Ebbene, l’avanzo delle partite correnti (la differenza tra importazioni ed esportazioni) continua ad aumentare nonostante la gelata del commercio mondiale, visto quest’anno con una crescita infima 1,6%, dove però l’Italia aumenta del 4%.
La posizione finanziaria netta estera a fine marzo era di -45 miliardi. A maggio è peggiorato di 7,7 miliardi per raccolta obbligazionaria delle banche italiane, ma ad aprile era diminuita di quasi 10 miliardi. Quindi, complessivamente sta diminuendo, a livello percentuali bassissimi (2,6% del Pil) se paragonati a Spagna, Usa o Francia (dal 50% in su).
Ora, ieri in piena crisi di governo è uscita la bomba. La Bce potrebbe rivedere il target inflazionistico sopra il 2%.
Settimane fa lo strategist Fugnoli scrisse che la Fed si stava preparando ad un “target flessibile“. Visto che entrambe le aree, da un decennio, causa deflazione salariale, non raggiungono il target del 2%, la Fed si prepara ad aumentare il target. Esempio: se quest’anno l’inflazione è all’1,6%, il target passa al 2,4%. Stessa cosa, ieri lo ha comunicato Bloomberg, si accinge a fare la Bce.

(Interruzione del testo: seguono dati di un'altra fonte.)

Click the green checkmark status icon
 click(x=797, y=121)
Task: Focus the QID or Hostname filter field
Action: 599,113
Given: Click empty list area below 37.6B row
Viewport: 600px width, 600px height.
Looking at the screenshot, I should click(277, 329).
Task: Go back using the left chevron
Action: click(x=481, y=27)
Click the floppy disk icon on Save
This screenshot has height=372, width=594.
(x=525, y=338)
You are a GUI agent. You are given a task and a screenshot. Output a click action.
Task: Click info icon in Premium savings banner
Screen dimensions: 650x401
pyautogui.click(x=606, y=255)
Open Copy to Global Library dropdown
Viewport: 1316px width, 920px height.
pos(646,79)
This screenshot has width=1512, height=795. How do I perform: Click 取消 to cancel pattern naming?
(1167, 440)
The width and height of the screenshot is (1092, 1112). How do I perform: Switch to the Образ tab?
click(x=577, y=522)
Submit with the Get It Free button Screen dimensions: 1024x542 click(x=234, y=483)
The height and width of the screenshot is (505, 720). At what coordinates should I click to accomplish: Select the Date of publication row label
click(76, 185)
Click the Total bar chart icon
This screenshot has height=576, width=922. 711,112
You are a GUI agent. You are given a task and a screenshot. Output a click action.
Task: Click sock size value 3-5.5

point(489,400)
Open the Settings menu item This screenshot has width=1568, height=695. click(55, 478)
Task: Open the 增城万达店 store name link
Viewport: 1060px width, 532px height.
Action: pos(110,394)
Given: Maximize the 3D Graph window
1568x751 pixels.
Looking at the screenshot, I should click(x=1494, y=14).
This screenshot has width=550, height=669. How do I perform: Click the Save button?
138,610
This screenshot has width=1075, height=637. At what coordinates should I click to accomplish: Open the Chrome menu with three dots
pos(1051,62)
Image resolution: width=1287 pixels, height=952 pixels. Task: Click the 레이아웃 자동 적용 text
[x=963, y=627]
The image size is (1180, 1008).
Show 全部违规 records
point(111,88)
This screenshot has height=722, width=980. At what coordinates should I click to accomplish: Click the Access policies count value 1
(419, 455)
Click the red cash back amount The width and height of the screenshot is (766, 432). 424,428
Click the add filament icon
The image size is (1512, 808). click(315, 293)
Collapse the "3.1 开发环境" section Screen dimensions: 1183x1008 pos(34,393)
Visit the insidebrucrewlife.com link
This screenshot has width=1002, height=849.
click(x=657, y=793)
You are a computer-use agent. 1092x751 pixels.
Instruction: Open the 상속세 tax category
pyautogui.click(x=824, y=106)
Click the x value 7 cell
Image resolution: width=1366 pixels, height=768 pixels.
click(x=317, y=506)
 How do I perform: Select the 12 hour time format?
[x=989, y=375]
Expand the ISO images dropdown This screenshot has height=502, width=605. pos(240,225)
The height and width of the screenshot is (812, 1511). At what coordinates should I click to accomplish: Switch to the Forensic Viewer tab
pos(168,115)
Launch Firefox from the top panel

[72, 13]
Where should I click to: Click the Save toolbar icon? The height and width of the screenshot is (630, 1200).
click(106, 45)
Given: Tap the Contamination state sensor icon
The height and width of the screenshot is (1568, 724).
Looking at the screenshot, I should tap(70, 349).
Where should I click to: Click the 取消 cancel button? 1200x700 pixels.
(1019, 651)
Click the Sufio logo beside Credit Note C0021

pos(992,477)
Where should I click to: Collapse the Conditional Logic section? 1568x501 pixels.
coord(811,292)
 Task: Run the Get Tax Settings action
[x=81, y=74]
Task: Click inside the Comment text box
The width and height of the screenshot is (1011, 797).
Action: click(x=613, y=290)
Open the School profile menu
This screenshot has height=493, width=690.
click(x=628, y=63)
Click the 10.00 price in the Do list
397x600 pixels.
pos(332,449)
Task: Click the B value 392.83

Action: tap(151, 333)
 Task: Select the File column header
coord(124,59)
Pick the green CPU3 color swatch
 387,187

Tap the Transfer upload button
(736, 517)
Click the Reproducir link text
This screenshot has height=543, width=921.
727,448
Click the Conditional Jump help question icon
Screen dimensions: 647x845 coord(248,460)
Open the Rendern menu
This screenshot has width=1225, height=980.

Tradotto: stimoli monetari impressionanti.
Ieri pomeriggio il rendimento del Btp è passato all’1,6% (oggi all’1,55%), minimo da tre anni, quando lo scorso anno era al 3.47%. Questo dopo la notizia lanciata da Bloomberg.
Tradotto: impressionante riduzione per l’Italia della spesa per interessi che, sommato al boom dell’Iva e delle entrate tributarie e contributive nonostante la stagnazione, porta lo stesso Ufficio Parlamentare del Bilancio, faro deflazionistico italiano, a parlare l’altro giorno di un deficit nel 2020 pari all’1.7%, minimo da anni.
Tradotto in interessi di classe: Confindustria vuole il bottino.
Tutti, Pd, Lega, Fi, M5s vogliono il bottino per le loro politiche.
Confindustria e confederali premono e il Quirinale ascolta. Confindustria vuole la riduzione del cuneo fiscale sia per sostenere i salari, e quindi per non dare aumenti contrattuali, sia per ridurre il costo del lavoro come misura di protezionismo fiscale per sostenere l’export.
Magari non ci credete, ma da fonti certe sappiamo che in Veneto ed in Emilia moltissime imprese stanno cercando capannoni per potenziarsi, con il Sud sempre più depresso.
Gli industriali stanno facendo affari d’oro e difendono con le unghie l’altissimo tasso di profitto. Ai salari non concedono nulla.
Vogliono un governo che li assecondi, assieme ai confederali. Si chiama neocorporativismo.